A Ciência, estigmatizada e desvalorizada por setores importantes da chamada nova direita que chegou ao poder em diversos países, e que atualmente exerce influência sobre vários grupos e correntes de pensamento, com os movimentos terraplanistas, antivacina e antiglobalismo - seja lá o que isso possa significar, tornou-se agora a pedra angular, a salvaguarda do futuro da humanidade, única arma capaz de enfrentar e debelar a pandemia do novo coronavírus.
Confrontada por um sentimento de impotência e medo diante dos desafios inéditos para a maior parte das pessoas e atônita diante de posturas e iniciativas pouco eficazes e mesmo contraditórias das autoridades públicas, inclusive posturas negacionistas da gravidade do problema adotadas por governantes de alguns países, a sociedade descobriu a necessidade urgente de valorizar a ciência e a pesquisa como instrumentos para superar a pandemia e devolver algum grau de segurança e estabilidade em um cenário de desagregação e incerteza provocado pelos efeitos devastadores da pandemia na área da saúde e pelo impacto econômico e social das medidas adotadas para enfrentar o vírus.

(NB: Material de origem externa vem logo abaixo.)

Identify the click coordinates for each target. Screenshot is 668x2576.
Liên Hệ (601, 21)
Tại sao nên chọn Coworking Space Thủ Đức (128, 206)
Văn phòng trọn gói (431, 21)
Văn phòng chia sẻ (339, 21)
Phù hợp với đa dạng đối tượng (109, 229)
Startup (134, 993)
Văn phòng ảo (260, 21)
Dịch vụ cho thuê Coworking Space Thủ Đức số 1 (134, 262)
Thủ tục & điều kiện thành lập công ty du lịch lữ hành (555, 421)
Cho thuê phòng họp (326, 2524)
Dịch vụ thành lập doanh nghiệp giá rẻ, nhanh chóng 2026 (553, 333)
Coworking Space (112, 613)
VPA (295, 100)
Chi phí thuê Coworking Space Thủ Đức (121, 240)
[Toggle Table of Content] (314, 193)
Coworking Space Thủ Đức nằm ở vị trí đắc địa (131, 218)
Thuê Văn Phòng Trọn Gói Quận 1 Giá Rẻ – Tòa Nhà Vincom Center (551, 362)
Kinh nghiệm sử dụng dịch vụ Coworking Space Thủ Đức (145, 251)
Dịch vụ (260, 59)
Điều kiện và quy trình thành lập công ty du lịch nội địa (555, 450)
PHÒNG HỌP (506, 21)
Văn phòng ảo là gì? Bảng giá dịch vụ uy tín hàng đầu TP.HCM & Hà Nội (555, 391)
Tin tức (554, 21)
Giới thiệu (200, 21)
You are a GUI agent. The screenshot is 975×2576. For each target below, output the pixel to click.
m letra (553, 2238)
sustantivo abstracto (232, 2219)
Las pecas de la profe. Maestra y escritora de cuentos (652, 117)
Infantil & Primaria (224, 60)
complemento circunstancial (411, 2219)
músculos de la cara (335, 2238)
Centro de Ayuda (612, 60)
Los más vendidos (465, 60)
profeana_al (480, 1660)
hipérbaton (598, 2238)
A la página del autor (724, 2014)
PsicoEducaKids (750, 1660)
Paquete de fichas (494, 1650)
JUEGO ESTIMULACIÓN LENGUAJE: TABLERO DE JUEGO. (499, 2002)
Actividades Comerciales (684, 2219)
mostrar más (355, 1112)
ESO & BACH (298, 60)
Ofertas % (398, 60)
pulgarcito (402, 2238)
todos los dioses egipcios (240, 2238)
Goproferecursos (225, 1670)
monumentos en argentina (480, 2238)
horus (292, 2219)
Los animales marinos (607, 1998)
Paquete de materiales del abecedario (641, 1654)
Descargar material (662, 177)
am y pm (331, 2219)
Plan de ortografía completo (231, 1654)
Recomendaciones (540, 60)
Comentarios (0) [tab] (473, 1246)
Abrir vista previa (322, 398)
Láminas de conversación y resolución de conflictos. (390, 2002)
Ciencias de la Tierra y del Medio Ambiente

Num cenário de crise e insegurança, espera-se ineditamente por uma solução formulada não pelos governantes mas pelos cientistas. É na ciência que estão depositadas as esperanças de cura imediata para a doença e do desenvolvimento de uma vacina capaz de imunizar a humanidade e a sociedade dos efeitos deletérios e devastadores, em diversos sentidos, do novo vírus.
Mas a pergunta que se deve fazer é: qual Ciência poderá nos salvar ? Qual Ciência se revelará redentora da humanidade ? Ou, o que se pretende aqui examinar, qual o modelo de Ciência que se imagina capaz de oferecer uma resposta eficaz para o problema que atormenta de modo tão dramático a humanidade e a sociedade?
O conhecimento científico, ou a pesquisa científica, traduzida no método de pensamento concebido por Descartes, e posteriormente celebrizado por Newton, que dominou todos os setores do conhecimento humano nos últimos 300 anos, influenciando decisivamente até mesmo as ciências das relações humanas ou sociais, como o direito, tem bases que remotam à Idade Média, quando foram alcançados importantes avanços em áreas como a física e a metodologia científica. Como observa Marco Aurélio Greco[1], os avanços tecnólogicos e científicos desse período permitiram desenvolver uma visão quantitativa da realidade, apoiada em duas ideias básicas: medir a realidade e visualizar - descrever, apreender - esta mensuração.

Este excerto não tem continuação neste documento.